Hi; I have a question: if I build a DLL with Rust, does it require libgcc*.dll to be present on run time? (on Windows)

I believe that if you use the standard library, then it does require it; IIRC we depend on one symbol from it; but I am unsure.

How can I avoid using the standard library, or those parts of it that do? (and/or do you know which symbol exactly?)

It involves #[no_std] at your crate root; I think the unsafe guide has more.

Running nm -D | grep gcc shows me __gc_personality_v0, and then there is this: What is __gxx_personality_v0 for?, so it looks like our stack unwinding implementation depends on that.

I seem to recall I've seen some RFCs to the effect of splitting standard library, too; are there parts I can use without pulling libgcc in?

Yes, libcore doesn't require any of that. You give up libstd.

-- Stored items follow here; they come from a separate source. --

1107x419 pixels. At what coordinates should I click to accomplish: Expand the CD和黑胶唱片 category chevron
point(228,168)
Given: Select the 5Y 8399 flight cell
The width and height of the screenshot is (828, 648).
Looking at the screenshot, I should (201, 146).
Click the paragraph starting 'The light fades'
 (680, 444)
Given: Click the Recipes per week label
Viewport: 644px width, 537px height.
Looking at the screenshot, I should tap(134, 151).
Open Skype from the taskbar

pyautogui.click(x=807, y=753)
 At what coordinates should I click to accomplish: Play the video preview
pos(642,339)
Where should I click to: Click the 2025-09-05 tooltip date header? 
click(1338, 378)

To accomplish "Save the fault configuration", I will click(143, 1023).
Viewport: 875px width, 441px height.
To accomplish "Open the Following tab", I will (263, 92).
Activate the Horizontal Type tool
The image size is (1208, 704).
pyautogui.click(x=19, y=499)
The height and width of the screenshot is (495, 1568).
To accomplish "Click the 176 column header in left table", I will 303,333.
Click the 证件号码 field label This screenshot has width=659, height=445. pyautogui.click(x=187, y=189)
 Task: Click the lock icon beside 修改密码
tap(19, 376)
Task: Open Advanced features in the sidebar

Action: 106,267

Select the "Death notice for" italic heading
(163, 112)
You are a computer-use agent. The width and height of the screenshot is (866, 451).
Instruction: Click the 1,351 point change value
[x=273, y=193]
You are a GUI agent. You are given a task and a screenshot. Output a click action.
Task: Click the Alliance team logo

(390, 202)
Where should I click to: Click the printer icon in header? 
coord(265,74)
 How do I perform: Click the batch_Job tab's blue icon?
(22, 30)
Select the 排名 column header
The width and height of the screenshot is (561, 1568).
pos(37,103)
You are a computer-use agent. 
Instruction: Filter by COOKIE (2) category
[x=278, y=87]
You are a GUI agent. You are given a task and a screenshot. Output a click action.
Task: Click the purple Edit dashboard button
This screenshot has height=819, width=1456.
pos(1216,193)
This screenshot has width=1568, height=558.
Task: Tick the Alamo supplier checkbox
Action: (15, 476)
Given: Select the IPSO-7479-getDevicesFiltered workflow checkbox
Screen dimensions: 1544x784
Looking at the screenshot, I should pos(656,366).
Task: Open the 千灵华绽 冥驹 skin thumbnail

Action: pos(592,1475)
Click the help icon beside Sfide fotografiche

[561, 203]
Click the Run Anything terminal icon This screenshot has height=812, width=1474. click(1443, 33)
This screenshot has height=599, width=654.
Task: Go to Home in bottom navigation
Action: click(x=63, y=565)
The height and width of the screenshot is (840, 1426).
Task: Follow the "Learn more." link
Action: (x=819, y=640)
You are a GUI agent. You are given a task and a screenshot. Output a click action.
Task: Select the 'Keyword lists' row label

Also, quoting parts of the unsafe guide:

The core library (libcore) has very few dependencies and is much more portable than the standard library (libstd) itself. Additionally, the core library has most of the necessary functionality for writing idiomatic and effective Rust code. (...) Further libraries, such as liballoc, add functionality to libcore which make other platform-specific assumptions, but continue to be more portable than the standard library itself.

And fragment of the current docs for unwind module:

Currently Rust uses unwind runtime provided by libgcc.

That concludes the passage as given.